[Dataset entries]

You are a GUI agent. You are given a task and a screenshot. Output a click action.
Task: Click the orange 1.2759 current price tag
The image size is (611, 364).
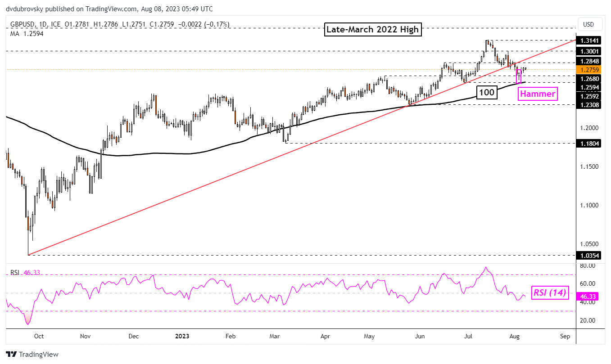589,70
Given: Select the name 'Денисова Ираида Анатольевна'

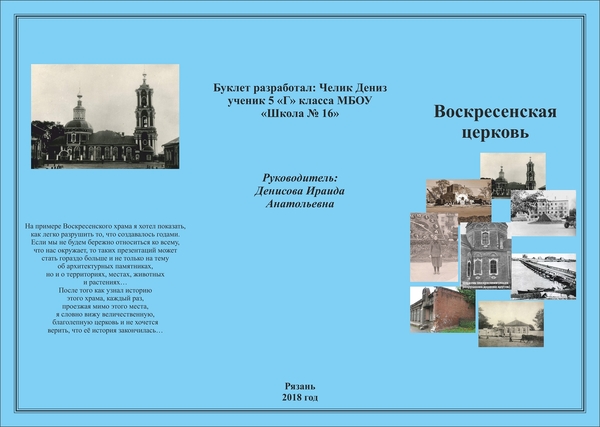Looking at the screenshot, I should tap(300, 196).
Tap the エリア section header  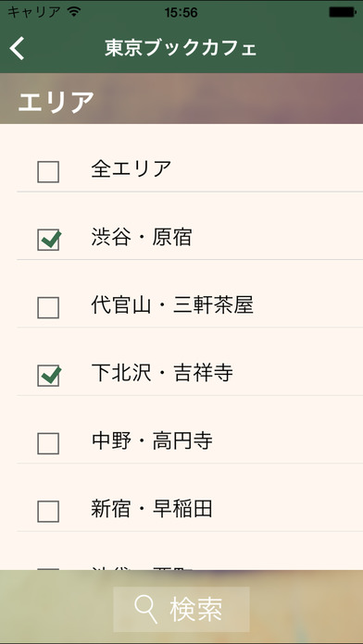[x=56, y=102]
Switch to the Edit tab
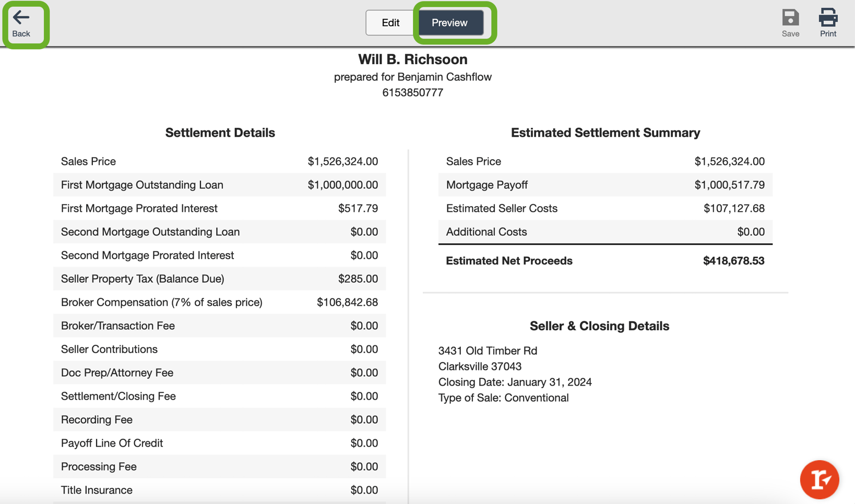This screenshot has width=855, height=504. point(390,23)
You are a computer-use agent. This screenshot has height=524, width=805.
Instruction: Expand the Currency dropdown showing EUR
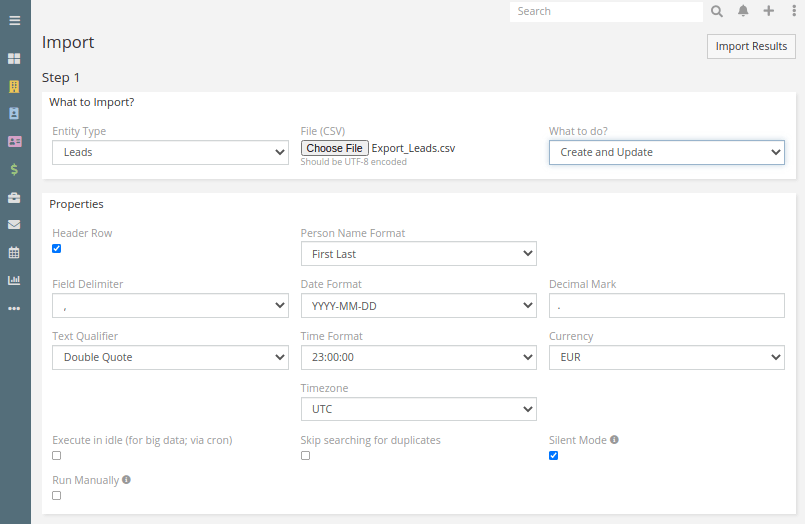(666, 357)
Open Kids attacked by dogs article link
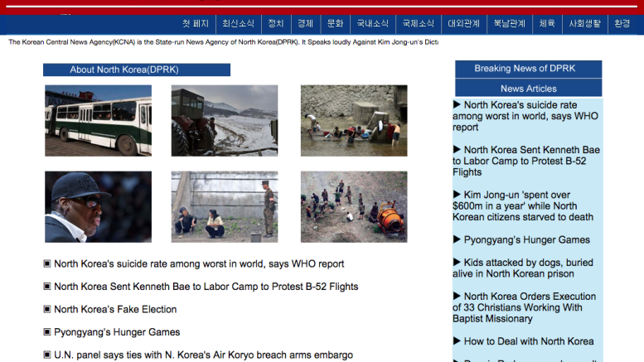Viewport: 644px width, 362px height. (523, 268)
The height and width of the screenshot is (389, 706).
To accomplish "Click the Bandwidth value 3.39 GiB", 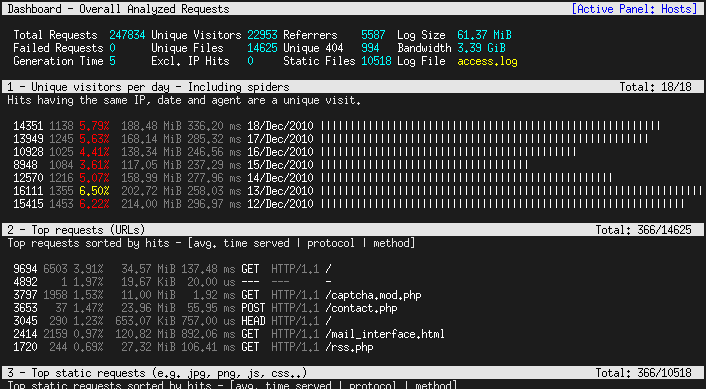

**What you will do**
For the records above, state the number of lines that contain "agent", and provide nothing further.

**The completed task**
2